Format every line of the material below as a Markdown table with two columns, Row for the sequential number and Line for the line itself. Skip blank lines.

▸ **PROVIDED MATERIAL**
━━━━
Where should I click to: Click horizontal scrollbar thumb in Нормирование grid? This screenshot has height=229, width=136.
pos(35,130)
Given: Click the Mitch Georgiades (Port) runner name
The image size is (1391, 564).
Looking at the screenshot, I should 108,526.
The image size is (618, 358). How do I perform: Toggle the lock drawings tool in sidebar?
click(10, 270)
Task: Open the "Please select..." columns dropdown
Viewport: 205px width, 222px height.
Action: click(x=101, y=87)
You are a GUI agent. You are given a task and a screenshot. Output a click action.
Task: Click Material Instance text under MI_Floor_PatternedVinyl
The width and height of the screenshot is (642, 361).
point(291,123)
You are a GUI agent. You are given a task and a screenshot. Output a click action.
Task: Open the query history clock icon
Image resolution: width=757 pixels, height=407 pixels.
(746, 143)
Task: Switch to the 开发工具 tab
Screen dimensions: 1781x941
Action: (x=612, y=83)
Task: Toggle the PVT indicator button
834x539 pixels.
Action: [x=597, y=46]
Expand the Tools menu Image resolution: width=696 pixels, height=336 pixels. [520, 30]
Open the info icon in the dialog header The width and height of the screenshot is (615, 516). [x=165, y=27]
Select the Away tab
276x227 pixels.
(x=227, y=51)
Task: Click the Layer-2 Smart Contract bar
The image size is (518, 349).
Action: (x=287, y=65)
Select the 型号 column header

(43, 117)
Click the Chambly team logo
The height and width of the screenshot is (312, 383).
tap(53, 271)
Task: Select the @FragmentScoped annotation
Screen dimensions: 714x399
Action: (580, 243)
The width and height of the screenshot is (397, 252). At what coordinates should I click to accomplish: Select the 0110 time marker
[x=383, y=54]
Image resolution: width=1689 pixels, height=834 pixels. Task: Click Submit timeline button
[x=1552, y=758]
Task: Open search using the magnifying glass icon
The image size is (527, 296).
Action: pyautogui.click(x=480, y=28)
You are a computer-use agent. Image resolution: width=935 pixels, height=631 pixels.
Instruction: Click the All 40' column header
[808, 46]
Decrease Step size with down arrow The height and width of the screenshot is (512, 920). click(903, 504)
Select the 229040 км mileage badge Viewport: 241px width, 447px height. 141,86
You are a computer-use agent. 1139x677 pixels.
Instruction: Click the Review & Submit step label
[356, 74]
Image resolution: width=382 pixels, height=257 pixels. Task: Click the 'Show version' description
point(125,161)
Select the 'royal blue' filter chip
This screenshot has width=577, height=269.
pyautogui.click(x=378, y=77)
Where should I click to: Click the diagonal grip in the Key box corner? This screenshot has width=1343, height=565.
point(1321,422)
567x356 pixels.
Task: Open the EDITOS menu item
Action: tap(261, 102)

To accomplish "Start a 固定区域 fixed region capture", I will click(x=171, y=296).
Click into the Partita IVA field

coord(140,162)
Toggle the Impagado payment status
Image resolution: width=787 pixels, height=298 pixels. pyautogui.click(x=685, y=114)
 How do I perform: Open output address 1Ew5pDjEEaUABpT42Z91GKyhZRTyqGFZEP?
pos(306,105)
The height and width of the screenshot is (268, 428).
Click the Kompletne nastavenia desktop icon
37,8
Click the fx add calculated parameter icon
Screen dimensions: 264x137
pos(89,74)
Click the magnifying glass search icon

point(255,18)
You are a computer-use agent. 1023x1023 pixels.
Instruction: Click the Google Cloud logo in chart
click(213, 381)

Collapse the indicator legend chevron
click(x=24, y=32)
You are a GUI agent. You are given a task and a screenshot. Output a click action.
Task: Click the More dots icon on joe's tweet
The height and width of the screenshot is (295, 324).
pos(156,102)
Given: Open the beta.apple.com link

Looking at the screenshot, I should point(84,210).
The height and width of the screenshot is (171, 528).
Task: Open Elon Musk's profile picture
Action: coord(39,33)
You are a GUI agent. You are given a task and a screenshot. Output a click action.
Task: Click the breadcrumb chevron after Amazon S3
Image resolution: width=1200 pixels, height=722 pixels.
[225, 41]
━━━━
▸ **FULL RESPONSE**
| Row | Line |
|---|---|
| 1 | Where should I click to: Click horizontal scrollbar thumb in Нормирование grid? This screenshot has height=229, width=136. |
| 2 | pos(35,130) |
| 3 | Given: Click the Mitch Georgiades (Port) runner name |
| 4 | The image size is (1391, 564). |
| 5 | Looking at the screenshot, I should 108,526. |
| 6 | The image size is (618, 358). How do I perform: Toggle the lock drawings tool in sidebar? |
| 7 | click(10, 270) |
| 8 | Task: Open the "Please select..." columns dropdown |
| 9 | Viewport: 205px width, 222px height. |
| 10 | Action: click(x=101, y=87) |
| 11 | You are a GUI agent. You are given a task and a screenshot. Output a click action. |
| 12 | Task: Click Material Instance text under MI_Floor_PatternedVinyl |
| 13 | The width and height of the screenshot is (642, 361). |
| 14 | point(291,123) |
| 15 | You are a GUI agent. You are given a task and a screenshot. Output a click action. |
| 16 | Task: Open the query history clock icon |
| 17 | Image resolution: width=757 pixels, height=407 pixels. |
| 18 | (746, 143) |
| 19 | Task: Switch to the 开发工具 tab |
| 20 | Screen dimensions: 1781x941 |
| 21 | Action: (x=612, y=83) |
| 22 | Task: Toggle the PVT indicator button |
| 23 | 834x539 pixels. |
| 24 | Action: [x=597, y=46] |
| 25 | Expand the Tools menu Image resolution: width=696 pixels, height=336 pixels. [520, 30] |
| 26 | Open the info icon in the dialog header The width and height of the screenshot is (615, 516). [x=165, y=27] |
| 27 | Select the Away tab |
| 28 | 276x227 pixels. |
| 29 | (x=227, y=51) |
| 30 | Task: Click the Layer-2 Smart Contract bar |
| 31 | The image size is (518, 349). |
| 32 | Action: (x=287, y=65) |
| 33 | Select the 型号 column header |
| 34 | (43, 117) |
| 35 | Click the Chambly team logo |
| 36 | The height and width of the screenshot is (312, 383). |
| 37 | tap(53, 271) |
| 38 | Task: Select the @FragmentScoped annotation |
| 39 | Screen dimensions: 714x399 |
| 40 | Action: (580, 243) |
| 41 | The width and height of the screenshot is (397, 252). At what coordinates should I click to accomplish: Select the 0110 time marker |
| 42 | [x=383, y=54] |
| 43 | Image resolution: width=1689 pixels, height=834 pixels. Task: Click Submit timeline button |
| 44 | [x=1552, y=758] |
| 45 | Task: Open search using the magnifying glass icon |
| 46 | The image size is (527, 296). |
| 47 | Action: pyautogui.click(x=480, y=28) |
| 48 | You are a computer-use agent. Image resolution: width=935 pixels, height=631 pixels. |
| 49 | Instruction: Click the All 40' column header |
| 50 | [808, 46] |
| 51 | Decrease Step size with down arrow The height and width of the screenshot is (512, 920). click(903, 504) |
| 52 | Select the 229040 км mileage badge Viewport: 241px width, 447px height. 141,86 |
| 53 | You are a computer-use agent. 1139x677 pixels. |
| 54 | Instruction: Click the Review & Submit step label |
| 55 | [356, 74] |
| 56 | Image resolution: width=382 pixels, height=257 pixels. Task: Click the 'Show version' description |
| 57 | point(125,161) |
| 58 | Select the 'royal blue' filter chip |
| 59 | This screenshot has width=577, height=269. |
| 60 | pyautogui.click(x=378, y=77) |
| 61 | Where should I click to: Click the diagonal grip in the Key box corner? This screenshot has width=1343, height=565. |
| 62 | point(1321,422) |
| 63 | 567x356 pixels. |
| 64 | Task: Open the EDITOS menu item |
| 65 | Action: tap(261, 102) |
| 66 | To accomplish "Start a 固定区域 fixed region capture", I will click(x=171, y=296). |
| 67 | Click into the Partita IVA field |
| 68 | coord(140,162) |
| 69 | Toggle the Impagado payment status |
| 70 | Image resolution: width=787 pixels, height=298 pixels. pyautogui.click(x=685, y=114) |
| 71 |  How do I perform: Open output address 1Ew5pDjEEaUABpT42Z91GKyhZRTyqGFZEP? |
| 72 | pos(306,105) |
| 73 | The height and width of the screenshot is (268, 428). |
| 74 | Click the Kompletne nastavenia desktop icon |
| 75 | 37,8 |
| 76 | Click the fx add calculated parameter icon |
| 77 | Screen dimensions: 264x137 |
| 78 | pos(89,74) |
| 79 | Click the magnifying glass search icon |
| 80 | point(255,18) |
| 81 | You are a computer-use agent. 1023x1023 pixels. |
| 82 | Instruction: Click the Google Cloud logo in chart |
| 83 | click(213, 381) |
| 84 | Collapse the indicator legend chevron |
| 85 | click(x=24, y=32) |
| 86 | You are a GUI agent. You are given a task and a screenshot. Output a click action. |
| 87 | Task: Click the More dots icon on joe's tweet |
| 88 | The height and width of the screenshot is (295, 324). |
| 89 | pos(156,102) |
| 90 | Given: Open the beta.apple.com link |
| 91 | Looking at the screenshot, I should point(84,210). |
| 92 | The height and width of the screenshot is (171, 528). |
| 93 | Task: Open Elon Musk's profile picture |
| 94 | Action: coord(39,33) |
| 95 | You are a GUI agent. You are given a task and a screenshot. Output a click action. |
| 96 | Task: Click the breadcrumb chevron after Amazon S3 |
| 97 | Image resolution: width=1200 pixels, height=722 pixels. |
| 98 | [225, 41] |